And if you think about it, the premise doesn’t make sense, anyway. Highways that go through cities have stretches longer than five miles without a mile-long straight. And highways are cluttered with all kinds of obstacles from power lines to lighting, bridges, signage, and barriers. Oh, and the cars driving down them.
Still, while highways may not be designed to be makeshift runways, they can be used as runways if a pilot must. In Fraser’s case, it resulted in a safe landing. The problem with Fraser’s plane was reportedly related to fuel flow from a wing tank. When that problem was fixed, police closed the road long enough for him to get his plane back into the sky.
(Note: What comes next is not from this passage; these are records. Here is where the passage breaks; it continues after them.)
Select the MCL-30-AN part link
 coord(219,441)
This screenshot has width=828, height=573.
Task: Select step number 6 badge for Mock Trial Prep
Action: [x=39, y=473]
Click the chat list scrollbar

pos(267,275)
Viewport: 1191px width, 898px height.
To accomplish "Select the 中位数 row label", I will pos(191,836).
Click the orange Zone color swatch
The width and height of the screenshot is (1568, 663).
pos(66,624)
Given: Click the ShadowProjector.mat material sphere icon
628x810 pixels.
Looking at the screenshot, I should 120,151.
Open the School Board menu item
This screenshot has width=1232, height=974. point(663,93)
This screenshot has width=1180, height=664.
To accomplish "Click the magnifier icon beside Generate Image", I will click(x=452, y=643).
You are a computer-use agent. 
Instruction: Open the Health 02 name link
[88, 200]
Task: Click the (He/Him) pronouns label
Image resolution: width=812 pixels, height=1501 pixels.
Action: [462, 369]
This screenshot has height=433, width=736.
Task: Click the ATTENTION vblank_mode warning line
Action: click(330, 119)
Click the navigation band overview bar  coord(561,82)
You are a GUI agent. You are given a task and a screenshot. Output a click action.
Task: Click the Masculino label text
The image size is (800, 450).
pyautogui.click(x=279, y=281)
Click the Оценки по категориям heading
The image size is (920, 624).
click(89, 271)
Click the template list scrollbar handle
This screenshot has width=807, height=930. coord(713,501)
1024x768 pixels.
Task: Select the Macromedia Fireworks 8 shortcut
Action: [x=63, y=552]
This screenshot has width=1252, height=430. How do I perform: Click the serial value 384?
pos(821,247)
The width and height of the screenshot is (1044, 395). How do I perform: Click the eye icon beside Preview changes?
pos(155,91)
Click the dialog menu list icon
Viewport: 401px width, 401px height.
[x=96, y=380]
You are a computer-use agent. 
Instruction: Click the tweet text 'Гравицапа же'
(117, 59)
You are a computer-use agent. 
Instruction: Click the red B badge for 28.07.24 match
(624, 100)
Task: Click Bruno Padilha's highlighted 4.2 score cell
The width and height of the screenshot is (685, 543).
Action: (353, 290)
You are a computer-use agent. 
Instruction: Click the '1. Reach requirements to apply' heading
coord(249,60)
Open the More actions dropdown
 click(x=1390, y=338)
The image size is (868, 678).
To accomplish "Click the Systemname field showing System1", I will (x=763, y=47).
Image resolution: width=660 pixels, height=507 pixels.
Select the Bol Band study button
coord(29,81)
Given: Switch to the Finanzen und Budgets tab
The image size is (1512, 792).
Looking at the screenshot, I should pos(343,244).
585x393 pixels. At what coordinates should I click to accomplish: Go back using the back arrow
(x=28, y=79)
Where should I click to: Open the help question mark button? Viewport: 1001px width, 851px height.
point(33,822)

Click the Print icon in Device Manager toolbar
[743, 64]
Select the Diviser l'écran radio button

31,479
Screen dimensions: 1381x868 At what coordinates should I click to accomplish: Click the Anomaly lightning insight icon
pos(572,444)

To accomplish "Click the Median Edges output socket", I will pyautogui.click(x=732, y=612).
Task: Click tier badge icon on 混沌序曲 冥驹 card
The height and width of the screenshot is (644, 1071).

In a statement obtained by CNN Travel, Fraser noted that the plane was safe and he had the training, but that takeoff was plenty terrifying:
“I went back to when I was in the Marine Corps and made it my mission to get off that mountain. And so you know, I knew the plane was safe, I knew the plane has been checked out, I knew I had the training,” Fraser said. But his nerves were raw.“I honestly just wanted to turn it off, get out, throw up. You just can’t believe this is actually happening.”
In the end, this is a fantastic example of how to handle an emergency in a plane. It’s easy to panic, but if you follow your training you can turn a nightmare into something that you’ll walk away from. This applies to driving, too, regardless if your preferred flavor is 18, 10, six, four, three, two or even one wheel. And perhaps it can even be used to teach others.
I reached out to Fraser for comment and other thoughts on his story, and will update when I hear back.